MEMORANDUM AND ORDER

CASTEL, District Judge.

Plaintiff alleges that, on July 3, 2004, after purchasing a doll set for his daughter at a Toys “R” Us store in the Bronx, a store security guard demanded that he present a receipt before exiting the store. He declined to do so, and was then allegedly detained and assaulted by store and security personnel until such time as plaintiff himself summoned the police. He presented his sales receipt to the police and was thereupon “freed” from the store. Plaintiff alleges that the motivating factor in his treatment at the hands of Toys “R” Us and its employees and agents was that he is African-American and/or the fact that the store was located in a predominantly African-American neighborhood. He has thus brought suit against defendants alleging violations of his civil rights under 42 U.S.C. §§ 1981, 1982, and 1983. He has also asserted a host of state law claims, ranging from false imprisonment to intentional infliction of emotional distress.

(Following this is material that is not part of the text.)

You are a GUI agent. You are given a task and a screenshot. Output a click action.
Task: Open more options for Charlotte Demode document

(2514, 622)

Defendants, after filing answers to plaintiffs amended complaint, have moved for judgment on the pleadings pursuant to Rule 12(c), Fed.R.Civ.P., and/or dismissal pursuant to Rule 12(h)(3), Fed.R.Civ.P. Rule 12(h)(3) provides that “[wjhenever it appears by suggestion of the parties or otherwise that the court lacks jurisdiction of the subject matter, the court shall dismiss the action.” For the reasons set *389 forth below, defendants’ motions are granted in part and denied in part.

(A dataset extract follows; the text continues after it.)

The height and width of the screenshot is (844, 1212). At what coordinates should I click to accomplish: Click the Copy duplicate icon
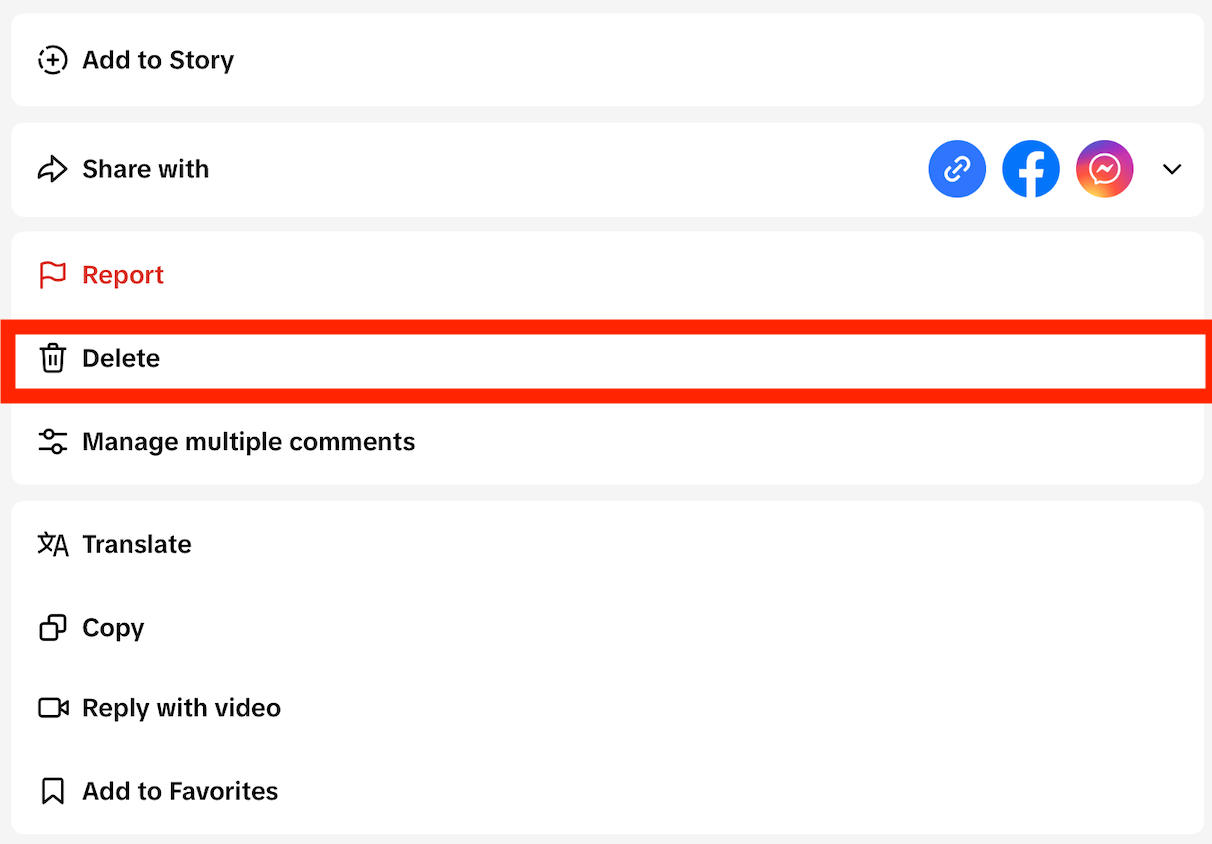click(x=52, y=628)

Subject Matter Jurisdiction

Defendants contend that the Court lacks subject matter jurisdiction over this action because there is not complete diversity of citizenship between plaintiff and all defendants as required to invoke 28 U.S.C. § 1332. See, e.g., Handelsman v. Bedford Vill. Assocs., 213 F.3d 48, 51 (2d Cir.2000) (“Diversity jurisdiction requires that all of the adverse parties in a suit ... be completely diverse with regard to citizenship.”) (internal quotation marks and citations omitted). Plaintiff alleges that he is a resident of New York, that defendant Toys “R” Us-NY, LLC (“Toys R Us”) is “a corporation organized as Domestic Limited Liability Company existing, and doing business under the laws of the State of New York, with its principal place of business in Wayne, New Jersey and/or Para-mus, New Jersey,” and that defendant Metro One Loss Prevention Services Group (Guard Division NY) Inc. (“Metro One”) is a Maryland corporation with its principal executive office situated in New York. 1 (Am.Cmplt.1ffl 13-14, 17) Plaintiff does not include anywhere in the amended complaint allegations regarding the citizenship of defendants House, Nieves or McDaniel.

Assuming that plaintiff means to allege that he is a citizen, and not merely a resident, of New York, 2 then the allegation that Metro One has its principal place of business in New York would defeat diversity jurisdiction. A corporation is deemed a citizen of both any state in which it is incorporated, and the state where it has its principal place of business. 28 U.S.C. § 1332(c)(1). However, as discussed below, jurisdiction in this case is not dependent upon diversity of citizenship because there is a basis for federal question jurisdiction. 28 U.S.C. § 1331.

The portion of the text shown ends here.